(Stored data)
------------------------------------------------------------------------

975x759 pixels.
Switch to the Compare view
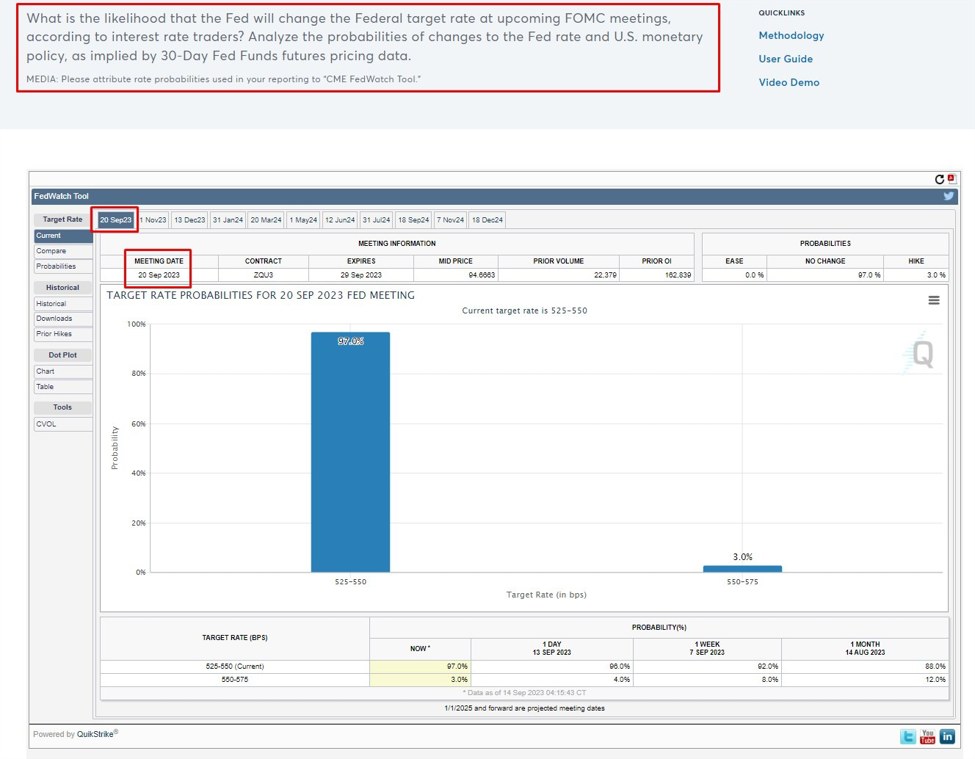[x=62, y=251]
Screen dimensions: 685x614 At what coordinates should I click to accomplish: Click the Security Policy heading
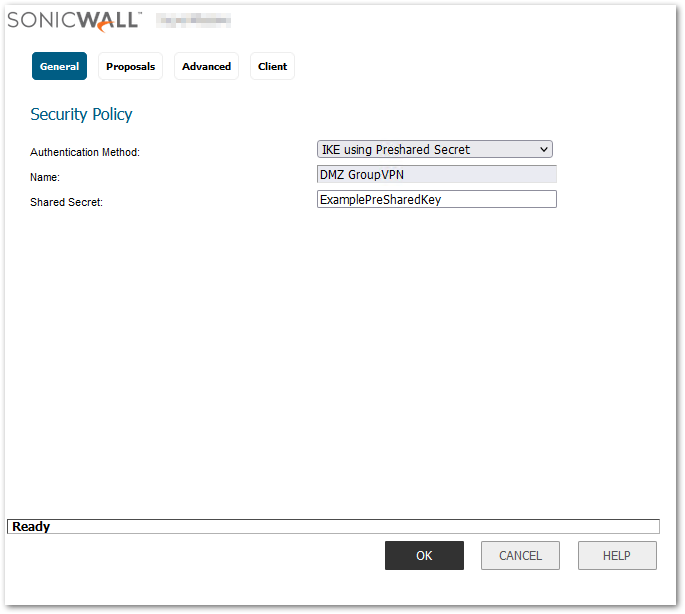click(81, 115)
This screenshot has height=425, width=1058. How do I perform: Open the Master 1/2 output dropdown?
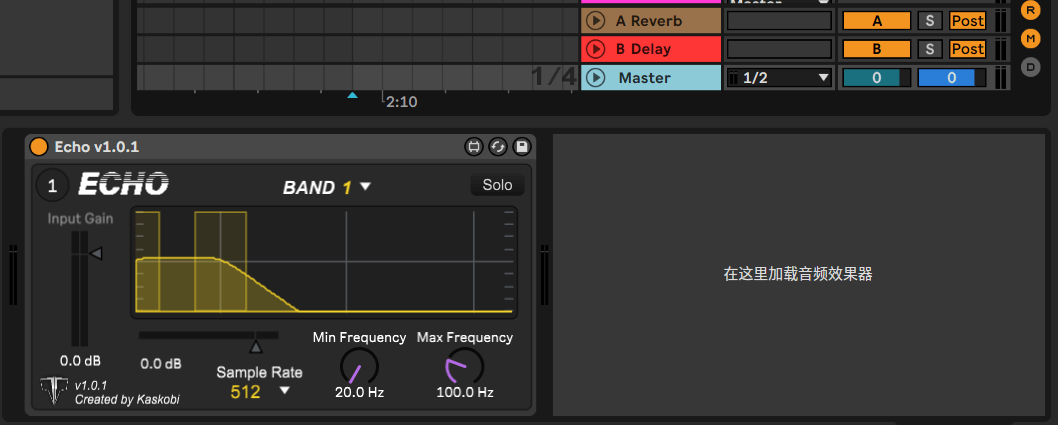779,77
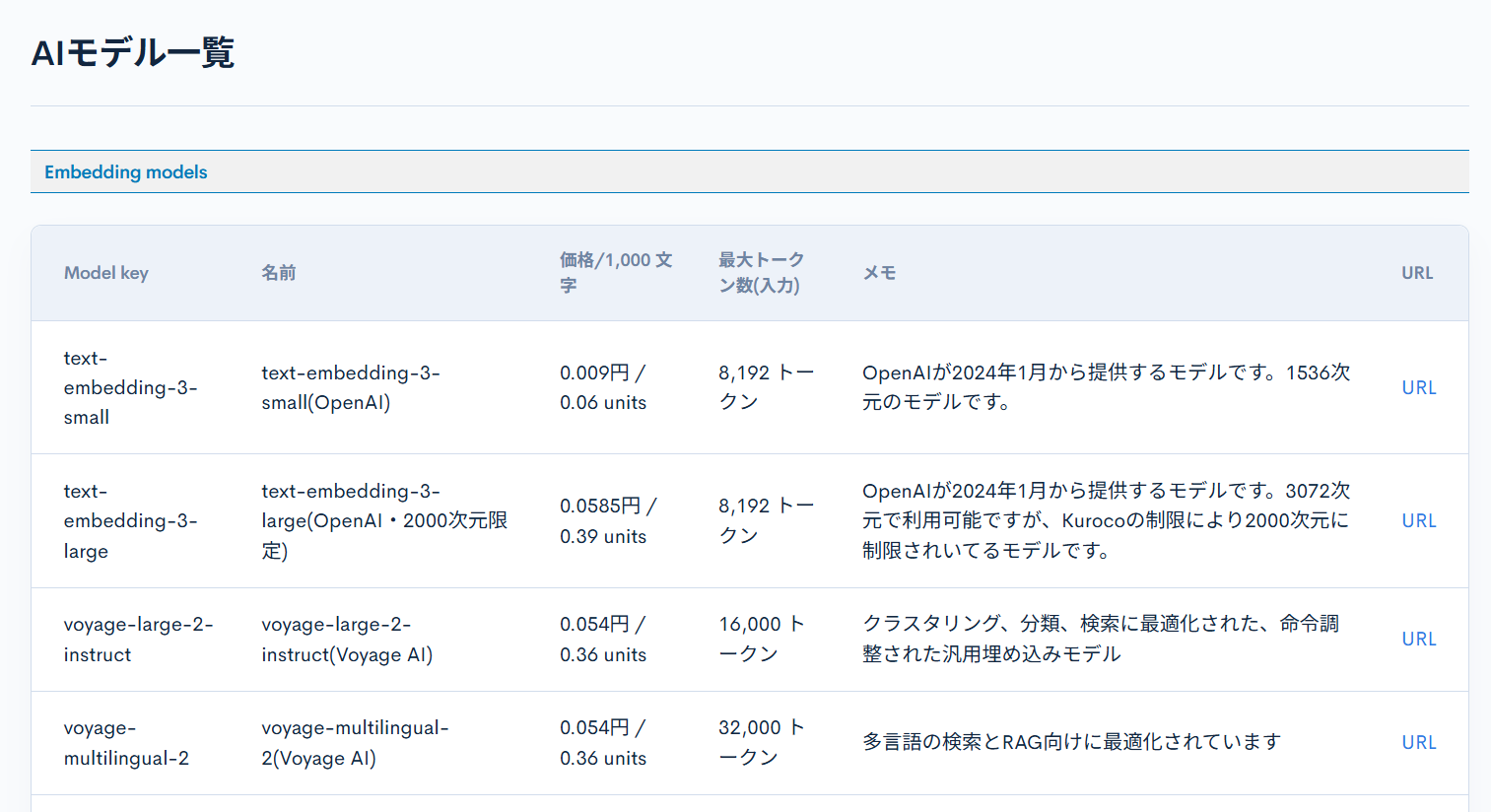Open the URL link for text-embedding-3-large
Image resolution: width=1491 pixels, height=812 pixels.
(1418, 520)
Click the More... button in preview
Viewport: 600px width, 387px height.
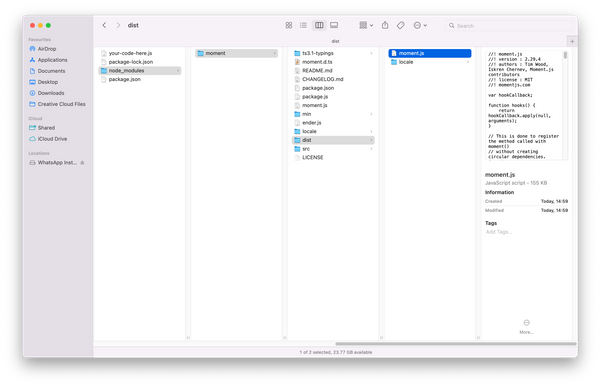point(527,327)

------------------------------------------------------------------------

Final task for the records above: print exactly the lines from the one that contains "Screen dimensions: 685x614" through the last line, both ends included, pictures excluded.

* [Answer section]:
Screen dimensions: 685x614 At what coordinates should I click to accomplish: Click the Security Policy heading
click(81, 115)
This screenshot has height=425, width=1058. How do I perform: Open the Master 1/2 output dropdown?
779,77
Open the URL link for text-embedding-3-large
Image resolution: width=1491 pixels, height=812 pixels.
(1418, 520)
Click the More... button in preview
Viewport: 600px width, 387px height.
point(527,327)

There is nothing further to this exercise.